Italian film director (1925–2018)

Gianfranco Parolini (20 February 1925 in Rome, Italy – 26 April 2018 in Rome, Italy) was an Italian film director. He is often credited as Frank Kramer. Among his films are The Sabata Trilogy, several sword and sandal films, most of the Kommissar X films and a number of Spaghetti Westerns.
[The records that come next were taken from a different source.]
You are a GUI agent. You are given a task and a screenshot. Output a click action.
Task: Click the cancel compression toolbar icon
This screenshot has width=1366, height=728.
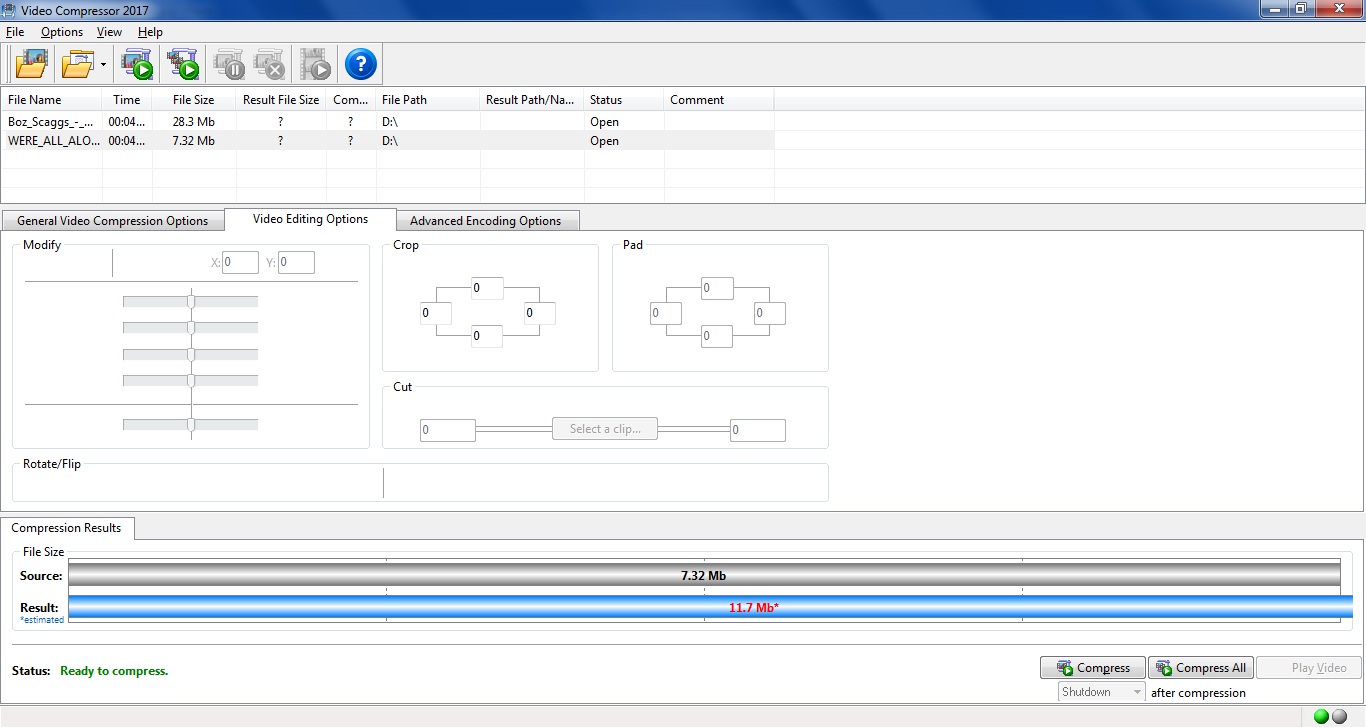[269, 63]
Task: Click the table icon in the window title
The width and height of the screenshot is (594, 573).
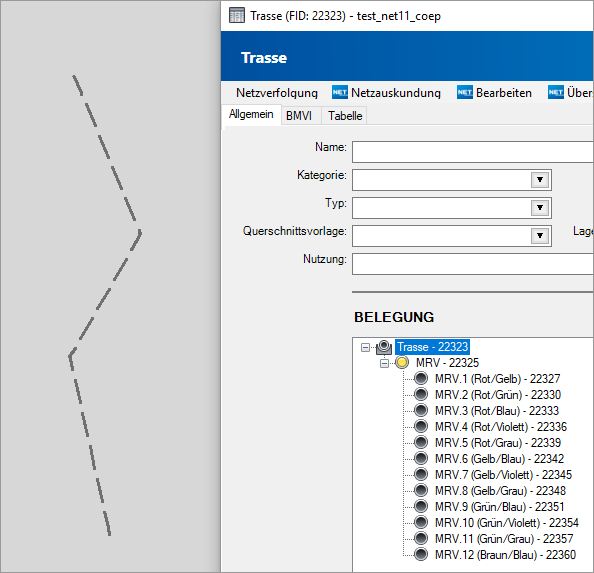Action: coord(237,16)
He claimed to have written over 100 thriller novels before becoming an assistant to Giuseppe Amato.

==Filmography==
===Director===

- Francis the Smuggler (1953)
- Samson (1961)
- The Fury of Hercules (1962)
- 79 A.D. (1962)
- The Old Testament (1962)
- The Ten Gladiators (I dieci gladiatori) (1963)
- Mission to Hell (1964)
- 3 Avengers (1964)
- Left Handed Johnny West (1965)
- Kiss Kiss, Kill Kill (1966)
- Kommissar X – In den Klauen des goldenen Drachen (1966)
- The Three Fantastic Supermen (1967)
- If You Meet Sartana Pray for Your Death (Se incontri Sartana prega per la tua morte) (1968)
- Five for Hell (Cinque per l'inferno), aka Five Into Hell (1969)
- Sabata (Ehi amico ... c'è Sabata, hai chiuso!) (1969)
- Adiós, Sabata (Indio Black, sai che ti dico: Sei un gran figlio di...) (1970)
- Return of Sabata (È tornato Sabata... hai chiuso un'altra volta) (1971)
- God's Gun (Diamante Lobo) (1975)
- We Are No Angels (Noi non siamo angeli) (1975)
- Yeti: Giant of the 20th Century (1977)

===Writer===
- Fountain of Trevi (1960, directed by Carlo Campogalliani)

===Actor===

- Little Red Monkey (1955) - Police Inspector May - sanitorium
- The Ten Gladiators (1963) - Livius Verus
- Mission to Hell (1964) - Thug at Information Booth (uncredited)
- Kommissar X – In den Klauen des goldenen Drachen (1966) - Rex
- Kommissar X - Drei blaue Panther (1968) - Smoky
- If You Meet Sartana Pray for Your Death (1968) - Gambler
- Roma. L'antica chiave dei sensi (1984) - Senator Lucius
- Alla ricerca dell'impero sepolto (1987) - Prof. Alexis Xristopoulos (final film role)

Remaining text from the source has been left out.